Is this a good secure way to load my game's items?

Or do you have a better idea?

My idea takes a similar approach to how minecraft forge loads its items. The items are hard coded into the game, leaving no files containing the item's stats that can me edited by a hacker (. Hackers in some games like unturned can modify a weapon's stats by opening it's base file in the game's folder and changing a few values).

In my game, the items are hard coded in, so that they can't be modified, unless you access the game's source code itself.

Here is an example:

Item Base Class:

Code (CSharp):

1. using System.Collections;
2. using System.Collections.Generic;
3. using UnityEngine;
4.  
5. [System.Serializable]
6. public class Item
7. {
8.     public string itemName, itemDescription, itemID;
9.     public List<string> itemTags = new List<string>();
10.     public int stackSize = 1, maxStackSize = 1;
11. }

Part of the script that initializes an example item:

Code (CSharp):

1.         Item pineLogs = new Item();
2.         pineLogs.itemName = "Pine Logs";
3.         pineLogs.itemDescription = "A pile of logs cut from a pine tree";
4.         pineLogs.itemID = "LOG_0";
5.         pineLogs.itemTags = new List<string>()
6.         {
7.             "Natural Resource"
8.         };
9.         pineLogs.stackSize = 1;
10.         pineLogs.maxStackSize = 20;
11.         database.addItem(pineLogs);

When the game launches it calls the function that contains the code setting all the pine log item's values.

I do not mind hard coding each item's values manually, as this is exactly the same thing I did when minecraft modding. But I want to know if you think this is a good idea. Thanks in advanced.

 

It seems like something that scriptable objects would be good for. You could then make a window in the editor to create a new item so that the non-programmers on your team could add them.

 

Doesn't matter where you put it: if it is on the customers computer or phone, they can hack it. Get over it. You are wasting your time trying to secure an untrusted computer. It is akin to attempting to make water NOT wet.

 

This doesn't really provide any protection from hackers. It makes your game a lot less maintainable though. Hackers can modify the data in your game's memory at runtime.

 

There is no 100% effective way to secure your game on the user's device.

 

They can access the source code using any decompiler. They will just open the Assembly-CSharp.dll and change the code.

 

If you want your data to be safe than make it online. Anything you store on the local machine of a client can be edited & manipulated. If you want your game to %100 safe from injections, making it online is the only way. Handle all the logic in your own server and use the client only for rendering. But if you are making a single player game this is just waste of a time + resources. Any code that runs on the client can be modified. It's way more easy than you imagine too. Even a 12 year old can do some basic memory modifications with tools like CheatEngine, it's damn scary lol

 

I don't think scriptable objects will work in this system due to the fact that item values change mid game. When an item spawns, it is cloned from the list of items in the itemDatabase class. When the player for instance, fires a gun, I only want the bullet count on the gun in the player's inventory to drop, not the original from the database.

 

Scriptable Objects are just data containers, they aren't editable in a build. They can only be changed permanently in the editor. Although you can always just create an instance of a scriptable object and use the one created in the editor as a template.

 

The fact that you can't edit them in a build does not make them safe from memory manipulation. That's not how memory works. If I know the address of any data stored in the memory I can even put the name of my grand mother inside there. Memory is everything.

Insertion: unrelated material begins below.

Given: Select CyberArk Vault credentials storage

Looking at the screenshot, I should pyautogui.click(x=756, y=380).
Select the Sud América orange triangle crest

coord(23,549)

It is possible to encrypt & decrypt the stuff you are allocating to the memory but that wont save you too. 1st: It is unnecessary performance lost as you have to wait for the encryption/decryption to finish. 2nd: You have to store that encyrption key/algorithm some where, what are you going to do? Encrypt the encryption key? Yet again that has to be stored somewhere locally...

Welcome to the age of cloud where everything you want safe is being stored in servers rather than local client machines. Any other suggestion is outright irrelevant and wrong.

Edit: It is even harder to protect your data with a language like C# which does not support manual memory allocation/management(Last time I checked).

 

I never suggested it did, just that so's may be a good fit for their use case. You'll never stop people from cheating in games.